I'm curious to understand why most foreign visa applications require round-trip tickets and hotel reservations. What if the application is denied and then one can't go? There wouldn't be a full refund from the airline or hotel for the reservation.


----------



## Anderson (Apr 16, 2015)

Practices vary from country to country. The round-trip ticket requirement is (generally) to avoid someone ending up somewhere with no means of return to their point of origin. As to reservations, one thing I've been told is that a standard practice in Russia is for a travel agent to make a "fig leaf" reservation which is then cancelled once the visa is granted and normal reservations can be made.


----------



## rickycourtney (Apr 16, 2015)

Yeah but on the other hand, the country wants some reassurance that you can actually leave the country after your visit. They don't want you to stay forever, with no where to stay and no way to get home.

If you're concerned that your visa will be denied... pay the extra money for a refundable ticket. You can always cancel it later, take the refund and buy a cheaper non-refundable ticket.

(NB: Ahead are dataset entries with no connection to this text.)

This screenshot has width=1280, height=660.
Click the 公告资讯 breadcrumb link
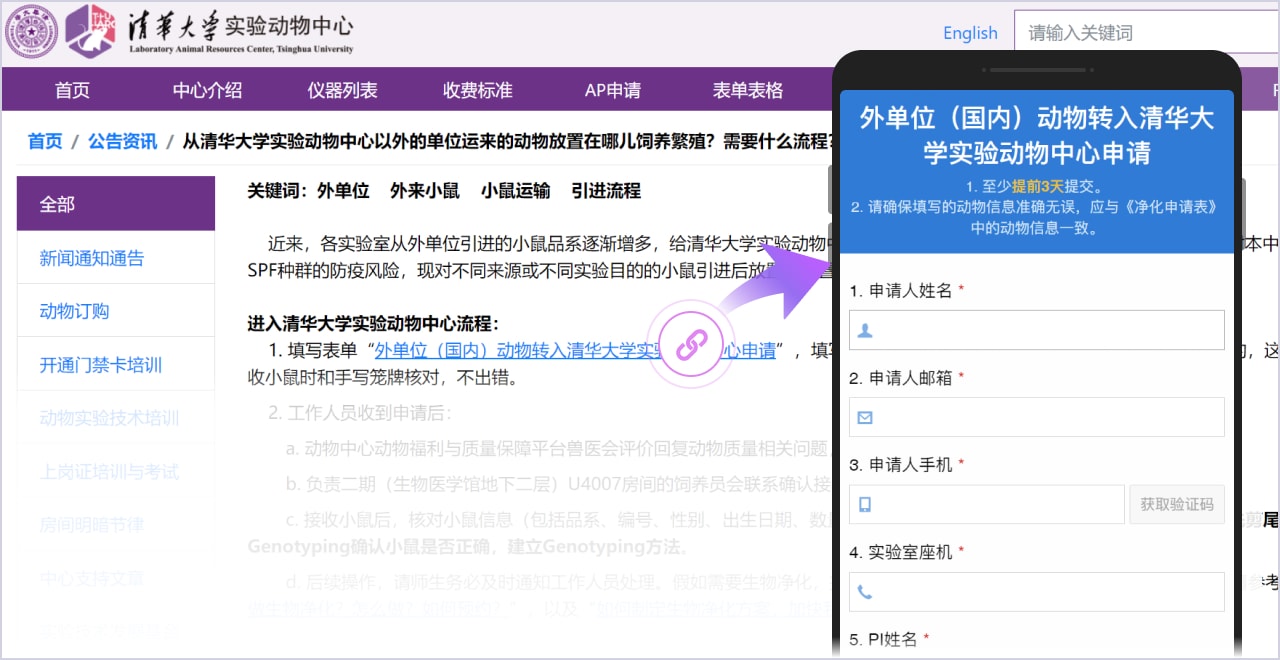(x=122, y=141)
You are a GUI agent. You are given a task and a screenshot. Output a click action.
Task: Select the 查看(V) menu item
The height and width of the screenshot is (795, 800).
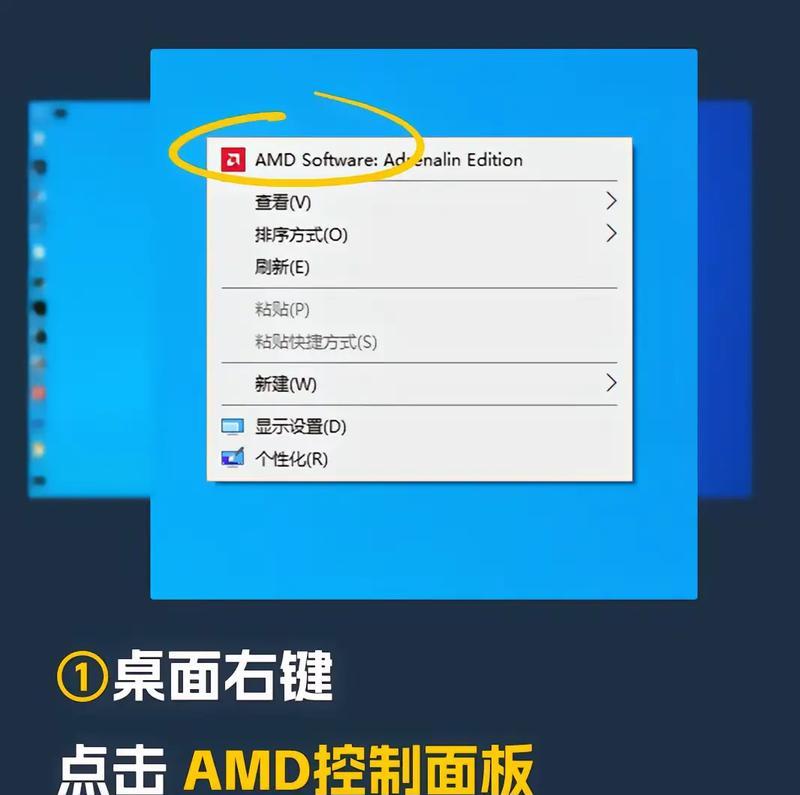coord(419,202)
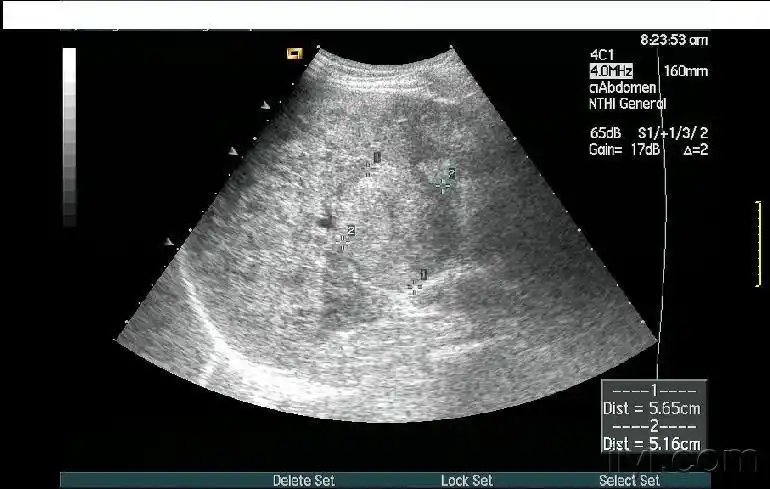Click the Abdomen preset label
The width and height of the screenshot is (770, 489).
click(x=621, y=88)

Also you might consider seeing if a trip insurance policy covers your visa not being approved.


----------



## Swadian Hardcore (Apr 16, 2015)

Well, I understand what's going on now, but I don't know if it's worth the effort for me to deal with it. I guess the best option would be to buy a refundable ticket, get the visa, cancel the ticket, and then book it again. If that flight gets super-expensive, though, that would be a bit tough. Similar problems with the hotels. Buying trip insurance might be a waste if the visa gets approved anyway (which I'm pretty sure it would if I tried to apply). I'm not sure how to request a "fig leaf."

What would you suggest? Any countries that don't require this?


----------



## railbuck (Apr 16, 2015)

Swadian Hardcore said:


> Any countries that don't require this?


I've been to several dozen countries, and only once (Myanmar) had to get a visa in advance. Wikipedia has a helpful map of the entry requirements of various countries for US citizens.


----------



## rickycourtney (Apr 16, 2015)

According to Wikipedia... there are 174 countries and territories where Americans can travel visa-free or can receive a visa upon arrival. If you're traveling to one of these countries, you've got nothing to worry about. If you want to visit a country where a visa is required, you might want to enlist the help of a travel agent.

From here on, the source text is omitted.